More significantly, by showing a willingness to flesh out the undue burden standard by negative examples as well as positive ones, the Court allowed state lawmakers to escape political pressure to push for restrictions on abortion beyond those specifically approved in Casey. Knowing that abortion is highly salient to voters and knowing that public opinion on abortion has not changed significantly in the past seventeen years most state lawmakers are more than happy to work within the parameters of the Casey template.  For this very reason, neither the nominations of Chief Justice Roberts and Justice Alito nor the Supreme Court’s approval of federal partial-birth abortion legislation in Carhart has fundamentally altered state regulation of abortion. Likewise, the 2008 presidential elections were of only limited significance to state regulation of abortion rights.

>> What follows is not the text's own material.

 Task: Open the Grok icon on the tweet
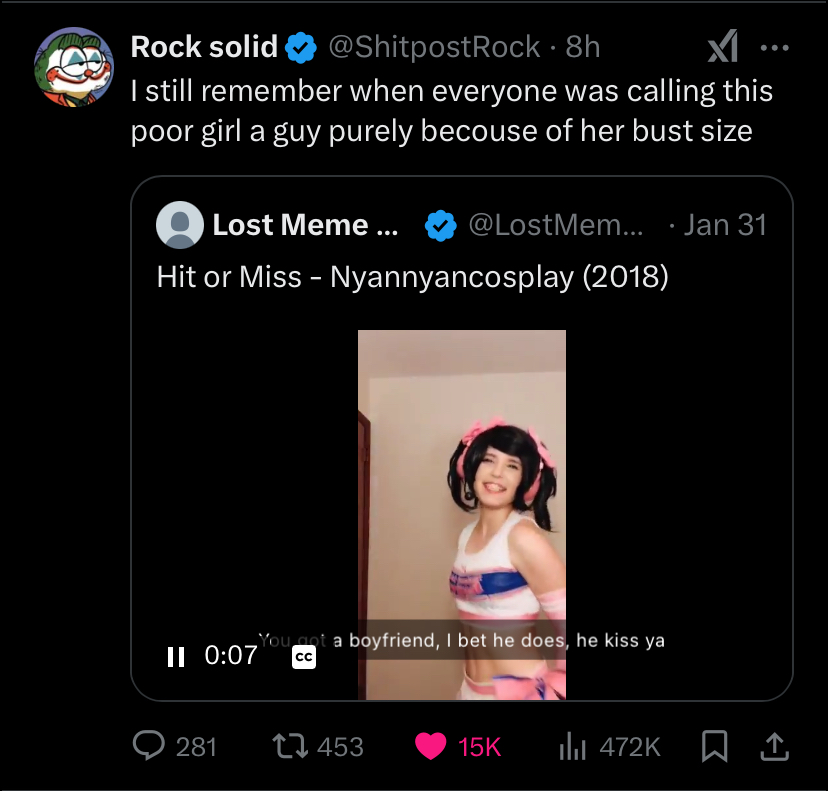click(722, 46)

Part IV of this Essay will tie these threads together, drawing on the analysis in Part III to make two broader points—one about the Court’s role in the abortion dispute and the other about the advisability of pro-choice and pro-life interests pursuing a legalistic agenda (focusing on legislative enactments and judicial review of those enactments). I will suggest that legislative restrictions on abortion access do not fully explain declines both in the abortion rate and the number of health care providers who perform abortions. Pro-choice and pro-life interests should therefore face facts and stop their incendiary battles over the future of Roe. Pro-life interests have nothing to gain by continuing to talk about their movement’s “basic political task” remaining the same and “a post-Roe world remain[ing] in reach”; likewise, pro-choice interests should not worry about pro-life forces returning “a year from now” to “take a direct attack on Roe.” Instead, pro-choice and pro-life interests should turn their attention away from courts and toward the very women who are the target of state regulation.